Occasionally a complete ablation cannot be obtained. This is often from significant blood flow to the mass or the mass adjacent to the collection system which acts as heat sinks and does not allow for adequate temperature to ablate the tumor. Figure 5 demonstrates a renal mass on the B-mode image (A) and the CEUS image (B). Immediately post-RFA, the B-mode (C) and CEUS (D) demonstrate minimal ablation of the tumor.

Fig 5

Figure 5. Failed ablation. Patient has history of prior left nephrectomy for RCC and presented with right renal mass. (A) Gray scale image of mass (arrow) pre-ablation. (B) CEUS demonstrating increased flow in tumor (arrow) at inferior pole of right kidney. (C) Gray scale image post-RFA of the mass (arrow). (D) CEUS post-RFA demonstrating flow throughout the tumor (arrow), indicating failed RFA.

Figure 6 demonstrates the advantage of CEUS over CT. Because CEUS has a contrast-only image, small amounts of enhancement are easily identified. On CT (as well as MRI) there is signal from the associated soft tissues, making it difficult to identify small amounts of enhancement.

Fig 6

Figure 6. Images 6 months post-RFA of an RCC. (A) CT scan without contrast in this patient with renal failure.
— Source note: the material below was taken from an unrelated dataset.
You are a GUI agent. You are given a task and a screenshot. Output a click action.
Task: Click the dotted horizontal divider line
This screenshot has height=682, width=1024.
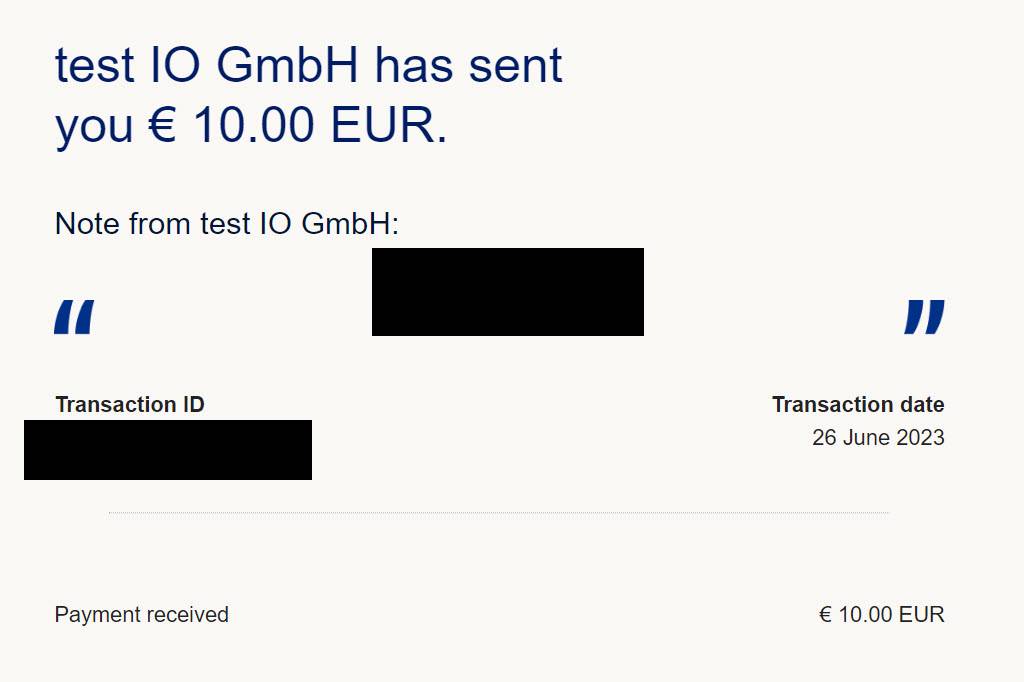pos(499,513)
The ablated RCC (arrows) has significant attenuation making it difficult to determine if there is residual tumor. Even if contrast is administered, the background tissue makes it difficult to identify small areas of enhancement. (B) CEUS scan at the same 6-month post-RFA time point as the CT in (A). Ultrasound contrast agents can be used in patients with renal failure. Note that the excellent tissue suppression of CEUS allows for a contrast-only image, making it easy to see that there is no enhancement and no residual or recurrent tumor.
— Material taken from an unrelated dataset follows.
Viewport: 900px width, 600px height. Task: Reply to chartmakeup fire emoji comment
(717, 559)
Lately, there has been an increase in the use of CEUS to guide RFA of renal tumors. Using CEUS instead of CT as guidance has the advantages of providing a real-time image, being safe in patients with chronic renal disease, and being able to provide an immediate post-ablation image. When performing follow-up imaging to screen for residual tumor, CEUS yielded results similar to that of CT and MRI and has the advantage of a contrast-only image allowing for visualization of small amounts of enhancement. If studies continue to look favorably on CEUS as an alternative for evaluating and guiding the treatment of renal tumors, it may become an FDA-approved contrast method for RFA of renal tumors and provide a unique alternative to other imaging modalities.

Conflict of Interest

R.G.B. has received research grants from Siemens Ultrasound, Philips Ultrasound, SuperSonic Imagine, GE Ultrasound, GE Medical, Bracco Diagnostics, and Lantheus Medical. He is on the Speaker’s Bureau of Philips Ultrasound, Bracco Diagnostics, and Lantheus Medical. He receives royalties from Thieme Publishers. C.P. is on the Speaker’s Bureau of Bracco Diagnostics. D.O. and T.C. declare no potential conflicts of interest with respect to research, authorship, and/or publication of this article.